Google Cloud Big Data and Machine Learning Blog

Innovation in data processing and machine learning technology

How RealtimeCRM built a business card reader using machine learning

Friday, June 22, 2018

By Ben Miles, Head of Product, RealtimeCRM

Lately, we at RealtimeCRM have attended a lot of networking events, and invariably we take home a small mound of business cards. Due to our own procrastination, the mound grows bigger and bigger until it consumes a sizeable chunk of desk space, at which point we finally take it on. The problem we face is that manually reading and entering the information on the cards is among the least interesting tasks imaginable, and it takes a really, really long time. Then we thought, what if we could just take a picture of a business card and then all the useful contact information we needed was automatically added into RealtimeCRM?

That’s how we came about creating our Card Reader. We thought it would be a great feature that our users would appreciate, too. In this post, we’ll take you through what we did in general terms, then for those of you who want to try this yourself, we’ll show you how we did it with an  actual example script.

The problem

Up to this point, we needed a human to do the data entry. This is because a human can do two things that RealtimeCRM can’t: 

  1. They can visually process the information.
  2. They can provide context for that information.

Therefore, they know where to enter the information to create a new contact record.

The solution

Google Cloud offers a range of tools to inject machine learning into your products to improve them. For us, there were two in particular that were of interest in solving the problem:

The Google Cloud Vision API deals with the “visual processing” problem as it enables RealtimeCRM to understand the content of an image, including objects such as logos, products, and most importantly to us, Optical Character Recognition (OCR)—the ability to extract text from an image.

So we’ve got the seeing part solved. We need to be able to “provide context” for the information we’ve pulled out. That’s where Cloud Natural Language comes into play. It can be used to recognise entities such as a person, location, or organisation—as well as the overall sentiment of a given block of text.

As you can see, Cloud Natural Language was able to recognise that “Google” is an organisation and that “Mountain View” is a location. So now we’re able to provide a context for the text we previously extracted using the Vision API, which is the missing piece in this puzzle.

What we need to do next is combine the Vision API and the Natural Language API so that we can do something useful: create new contact records in RealtimeCRM from business cards, just as the above flow chart demonstrates.

We know that Joe Example is a text string and that it is a name, so it should go into the name field in the contact record inside RealtimeCRM, and the other information on the business card naturally follows the same flow.

How we did it

RealtimeCRM is built in Javascript using NodeJS and React (via MeteorJS), so what we’ll provide here is a simple example of how this works that you can adapt into any NodeJS project.

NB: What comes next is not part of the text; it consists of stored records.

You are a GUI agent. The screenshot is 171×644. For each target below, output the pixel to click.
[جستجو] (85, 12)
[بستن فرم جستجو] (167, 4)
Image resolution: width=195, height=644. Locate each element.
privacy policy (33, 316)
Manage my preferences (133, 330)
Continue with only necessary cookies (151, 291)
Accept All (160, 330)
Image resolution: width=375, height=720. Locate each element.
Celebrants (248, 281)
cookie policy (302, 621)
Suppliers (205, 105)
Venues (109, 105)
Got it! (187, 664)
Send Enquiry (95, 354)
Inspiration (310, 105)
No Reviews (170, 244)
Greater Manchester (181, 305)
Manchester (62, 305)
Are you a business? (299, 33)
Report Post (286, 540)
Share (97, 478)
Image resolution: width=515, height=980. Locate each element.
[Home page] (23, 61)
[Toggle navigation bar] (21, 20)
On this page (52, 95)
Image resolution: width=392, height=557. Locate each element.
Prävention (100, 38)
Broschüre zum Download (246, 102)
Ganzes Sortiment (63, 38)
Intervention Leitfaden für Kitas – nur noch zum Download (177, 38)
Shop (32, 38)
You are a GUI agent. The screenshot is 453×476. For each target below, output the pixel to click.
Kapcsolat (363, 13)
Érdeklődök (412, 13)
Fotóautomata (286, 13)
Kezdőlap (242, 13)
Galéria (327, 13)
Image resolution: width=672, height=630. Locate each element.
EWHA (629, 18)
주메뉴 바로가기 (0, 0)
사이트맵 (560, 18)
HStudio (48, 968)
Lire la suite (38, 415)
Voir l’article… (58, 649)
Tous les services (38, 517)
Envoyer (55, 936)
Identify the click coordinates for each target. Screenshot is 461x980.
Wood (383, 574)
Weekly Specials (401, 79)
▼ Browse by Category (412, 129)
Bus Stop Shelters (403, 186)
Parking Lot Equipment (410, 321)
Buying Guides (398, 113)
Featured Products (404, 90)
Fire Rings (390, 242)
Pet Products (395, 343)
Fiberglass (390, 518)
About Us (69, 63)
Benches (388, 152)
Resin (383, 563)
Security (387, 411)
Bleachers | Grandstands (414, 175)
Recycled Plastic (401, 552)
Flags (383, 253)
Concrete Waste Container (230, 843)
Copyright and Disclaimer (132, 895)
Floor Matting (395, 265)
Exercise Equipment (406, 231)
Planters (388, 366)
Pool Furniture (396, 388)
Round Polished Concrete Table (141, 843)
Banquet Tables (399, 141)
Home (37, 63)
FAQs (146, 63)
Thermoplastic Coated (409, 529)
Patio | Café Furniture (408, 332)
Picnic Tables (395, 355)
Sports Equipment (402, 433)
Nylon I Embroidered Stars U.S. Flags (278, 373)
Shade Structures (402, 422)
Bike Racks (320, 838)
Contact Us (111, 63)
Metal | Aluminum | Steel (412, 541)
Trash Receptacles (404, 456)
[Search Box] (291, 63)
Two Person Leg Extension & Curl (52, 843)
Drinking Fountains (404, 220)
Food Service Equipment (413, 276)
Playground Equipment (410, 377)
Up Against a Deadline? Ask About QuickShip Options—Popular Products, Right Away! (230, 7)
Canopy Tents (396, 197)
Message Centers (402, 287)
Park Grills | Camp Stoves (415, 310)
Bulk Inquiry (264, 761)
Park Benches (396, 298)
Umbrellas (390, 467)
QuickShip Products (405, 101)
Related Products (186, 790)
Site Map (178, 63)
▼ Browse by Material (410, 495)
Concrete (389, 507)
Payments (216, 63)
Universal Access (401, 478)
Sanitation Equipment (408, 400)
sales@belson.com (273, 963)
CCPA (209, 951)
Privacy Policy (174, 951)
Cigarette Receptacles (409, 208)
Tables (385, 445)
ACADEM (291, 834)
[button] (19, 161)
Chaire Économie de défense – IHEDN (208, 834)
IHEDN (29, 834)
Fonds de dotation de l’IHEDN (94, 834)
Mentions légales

First off, you’ll need a Google API key. If you don’t already have one, you can find instructions on how to create one here.

Step 1: Display an input

Let’s start with a simple image input. We want something that allows people to take images using their camera if they are on mobile, or select a file if they are on desktop. Thankfully, you can do this all with a simple HTML input.

type="file" tells us that the input should be a file selector, accept="image/*" tells us it should be an image file and capture="environment" tells us that on mobiles that have two cameras (front and back) that it should use the back camera.

Step 2: Read the image file

There are many ways of reading a file from an input in JavaScript, depending on which libraries you are using, but we chose the standard JavaScript FileReader. We want to read the file and send it off for processing as soon as the user has selected an image/taken a picture so we do the following on the `onChange` event of the input. We also want the function to be asynchronous, so we use the async/await functionality.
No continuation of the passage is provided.